Image: Researchers used AI and MRI to identify learning difficulties in children (Photo courtesy of iStock).
A team of scientists from the Medical Research Council (MRC) Cognition and Brain Sciences Unit at the University of Cambridge (Cambridge, England, UK) used machine learning - a type of artificial intelligence - with data from hundreds of children who struggle at school to identify clusters of learning difficulties, which did not match their previous diagnosis. According to the researchers, this reinforces the need for children to receive detailed assessments of their cognitive skills to identify the best type of support.

For the study, the researchers recruited 550 children who had been referred to a clinic because they were struggling at school. Previous research on learning difficulties has focused on children who had already been diagnosed with a particular difficulty, such as attention deficit hyperactivity disorder (ADHD), an autism spectrum disorder, or dyslexia. The latest study included children with all difficulties, irrespective of their diagnosis, to better capture the range of difficulties within, and overlap between, the diagnostic categories.

The researchers applied machine learning to a broad spectrum of hundreds of struggling learners by supplying the computer algorithm with lots of cognitive testing data from each child, including measures of listening skills, spatial reasoning, problem solving, vocabulary, and memory. Based on these data, the algorithm suggested that the children best fit into four clusters of difficulties. These clusters aligned closely with other data on the children, such as the parents' reports of their communication difficulties, and educational data on reading and math.

However, there was no correspondence with their previous diagnoses. In order to check if these groupings corresponded to biological differences, the groups were checked against MRI brain scans from 184 children. The groupings mirrored patterns in connectivity within parts of the children's brains, suggesting that that the machine learning was identifying differences that partly reflect underlying biology.
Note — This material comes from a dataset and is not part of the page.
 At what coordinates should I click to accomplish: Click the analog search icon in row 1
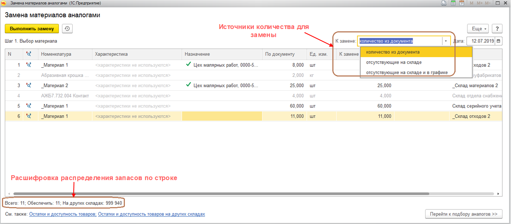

Two of the four groupings identified were: difficulties with working memory skills, and difficulties with processing sounds in words. The other two clusters identified were: children with broad cognitive difficulties in many areas, and children with typical cognitive test results for their age. The researchers noted that the children in the grouping that had cognitive test results that were typical for their age might still have had other difficulties that were affecting their schooling, such as behavioral difficulties, which had not been included in the machine learning.

"Our study is the first of its kind to apply machine learning to a broad spectrum of hundreds of struggling learners," said Dr Duncan Astle from the MRC Cognition and Brain Sciences Unit at the University of Cambridge, who led the study.

"These are interesting, early-stage findings which begin to investigate how we can apply new technologies, such as machine learning, to better understand brain function," said Dr Joanna Latimer, Head of Neurosciences and Mental Health at the MRC.